Stille – power zum Glauben und aussteigen

zu 1 Kön 19, 9-13 und Mt 14,22-33

Es ist laut in unserer Welt. Sie fahren mit dem Auto in die Stadt, neben Ihnen schallt aus dem Fenster eines Wagens überlaut das neueste Pop-Programm. Ihre Kinder sind mal zu Hause; Sie hören es schon, als Sie zur Haustür hineinkommen, die Musikanlage ist „voll aufgedreht“.

Die Geräuschkulisse bei Auftritten von Bands, in Diskotheken ist so hoch, dass Sie sich nicht unterhalten können.

Sie gehen auf einen Sprung zu den Nachbarn; da läuft der Fernseher – und er wird auch nicht abgestellt, während Sie sich unterhalten. Die Gedanken schweifen zwischen Gespräch und Fernsehsendung hin und her.

Selbst wenn Sie abends im Garten sitzen und es in den Nachbarhäusern ruhig geworden ist: das unentwegte Rauschen der Wagen auf der nahen Autobahn bleibt.

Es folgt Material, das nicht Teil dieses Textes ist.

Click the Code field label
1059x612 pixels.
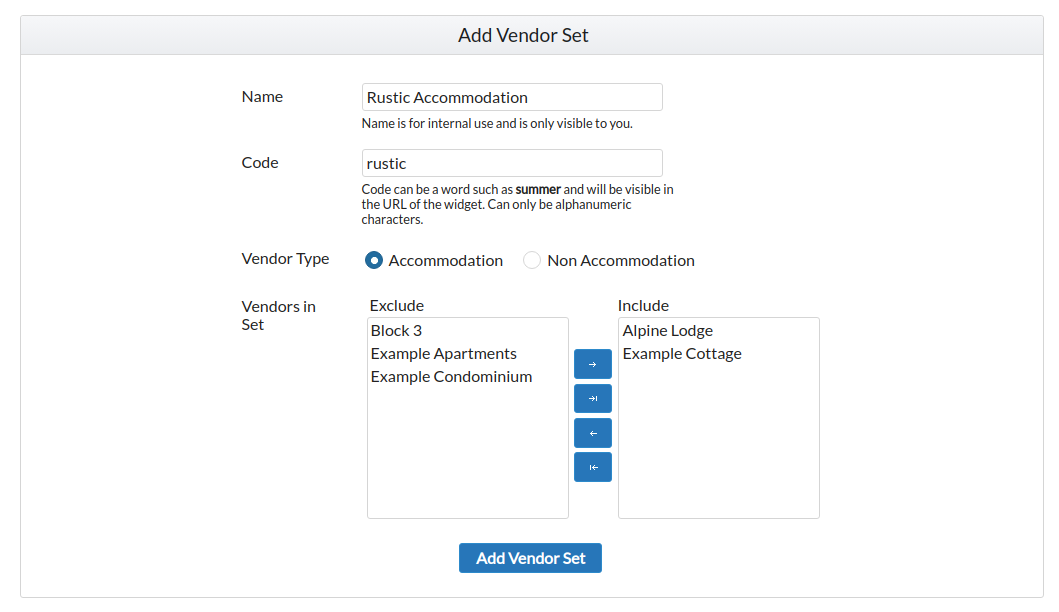[x=260, y=163]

Unsere Welt ist laut geworden.

Da ist es schwer, Gottes Stimme zu hören, IHM zu begegnen. Denn er begegnet in der Stille. Weder im Sturm, der polternd Steine und Geröll mitreißt und Bäume krachend entwurzelt, noch im Erdbeben noch im zerstörenden Feuer erscheint Jahwe dem Elija, sondern in einer unendlich zärtlichen Berührung, in einem Augenblick der Stille, wo der Mensch sich öffnet und ganz Ohr wird.

Wie kann da einer heute überhaupt noch Gott erfahren?

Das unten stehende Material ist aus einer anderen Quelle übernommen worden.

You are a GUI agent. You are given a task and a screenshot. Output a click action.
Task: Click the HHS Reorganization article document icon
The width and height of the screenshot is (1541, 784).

Während die Bibel des Alten Testamentes oft Gotteserfahrungen regelrecht als ‚event‘ tradiert, scheint sich mit Jesus eine andere Zugangsweise zu Gott zu eröffnen; und die auch im Neuen Testament noch enthaltenen überwältigenden Erscheinungen sind wohl nur noch überlieferte Bilder einer überholten Tradition. Allerdings, die Erfahrung des

Elija ist zeitlos, und die Lebenslinie des Jesus von Nazaret geht eindeutig diesen unscheinbaren, verborgenen, unspektakulären Weg.

Den längsten Teil seines Lebens verbringt Jesus unauffällig in dem kleinen Städtchen Nazaret. Und auch während der Jahre, in denen er als Rabbi durch das Land zieht, lebt er einen einfachen Stil, lebt er von der Hand in den Mund, zieht sich immer wieder in die Stille zurück, redet von Gott in sehr leiser, zärtlicher Sprache. Die Grundverfasstheit seines Lebens atmet so sehr diese Einfühlsamkeit, Zuwendung zu den Kleinen und und Geringen, dass die Theologie der Evangelisten und der frühen Gemeinden darin die Stärke und Glaubwürdigkeit des Messias erblickt:

Er war Gott gleich, hielt aber nicht daran fest, wie Gott zu sein, sondern entäußerte sich und wurde wie ein Sklave und den Menschen gleich. Sein Leben war das eines Menschen, er erniedrigte sich und war gehorsam bis zum Tod, bis zum Tod am Kreuz. Darum hat Gott ihn über alle erhöht.“

Da entsteht auch schnell die Überzeugung, dass Gott sich in besonderer Weise unter den Schwachen, den Kranken und Armen finden lässt.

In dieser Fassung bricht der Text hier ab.